Martha notes that you can prep the dry mix in advance and add the wet ingredients whenever you’re ready to make the batter, storing them in a plastic ziplock until ready to use. I might take it a step further and use said plastic bag to produce evenly sized pancakes. If you use water and oil (instead of milk and eggs), they won’t be as rich tasting, but you can take them camping!

2 cups all-purpose flour
6 tablespoons skim milk powder
1/4 cup sugar
4 teaspoons baking powder
1 teaspoon salt

5 tablespoons butter, melted
1 1/4 cups milk (or water, if camping)
2 large eggs (or 1/4 cup vegetable oil, if camping)

Mix the dry ingredients (the first six) in a medium bowl and set aside, or shake them together in a tightly sealed ziplock.
Heat a cast-iron skillet over medium heat.
Mix the dry ingredients with 4 tablespoons butter.
Mix in the eggs and the milk and stir until just combined.
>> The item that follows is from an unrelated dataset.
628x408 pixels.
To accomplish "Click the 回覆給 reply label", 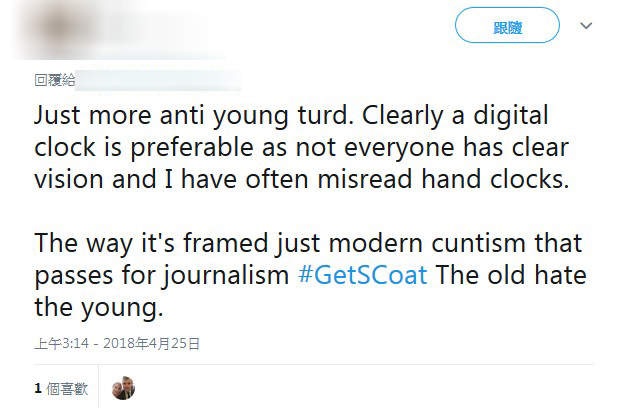I will (x=55, y=78).
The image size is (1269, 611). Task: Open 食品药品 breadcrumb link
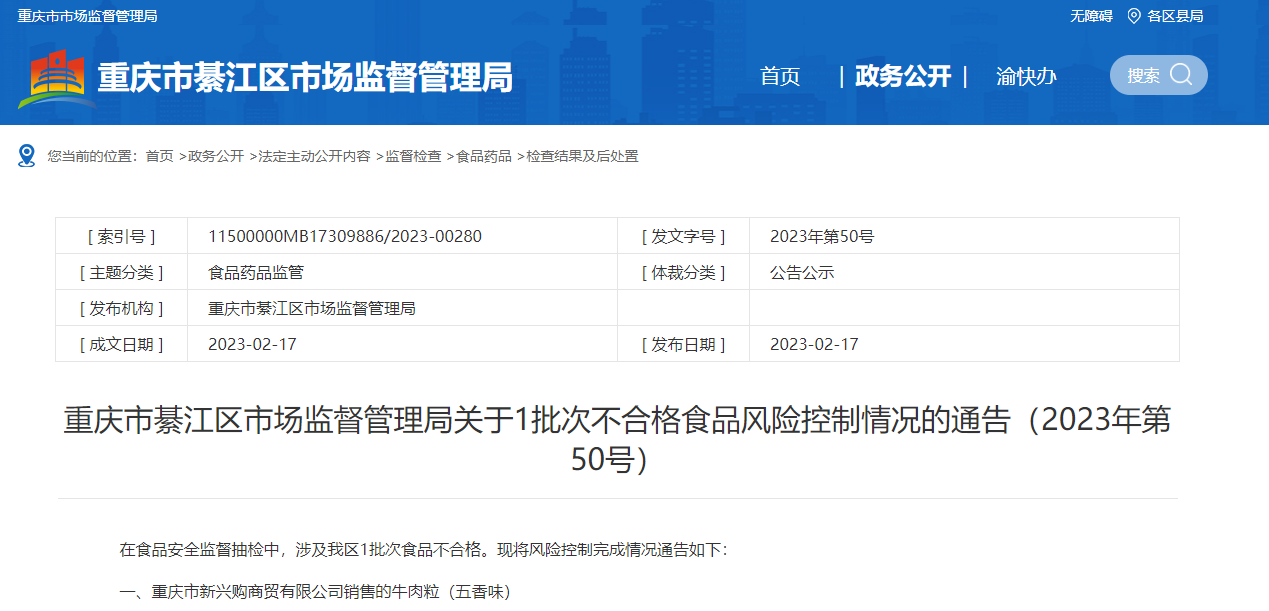(x=484, y=156)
Don’t be afraid of a few clumps
Add the remaining tablespoon butter to the cast-iron skillet and swirl to coat evenly.
Pour about a 1/4 cup of batter on to the hot pan and cook until the surface bubbles and the edges are slightly crisp, about 2 minutes. Flip and cook until the underside is brown. Repeat as needed.
Serve with berries, syrup, whipped cream, and whatever else you like to have with fluffy pancakes.

*Not that there’s anything wrong with morning glory muffins, but I’m pretty sure they were the only kind my mother baked as a child. Some adults won’t touch peanut butter sandwiches for having had too many as a child. That’s how I am with morning glory. (Though, I might consider a fantastic recipe for one.)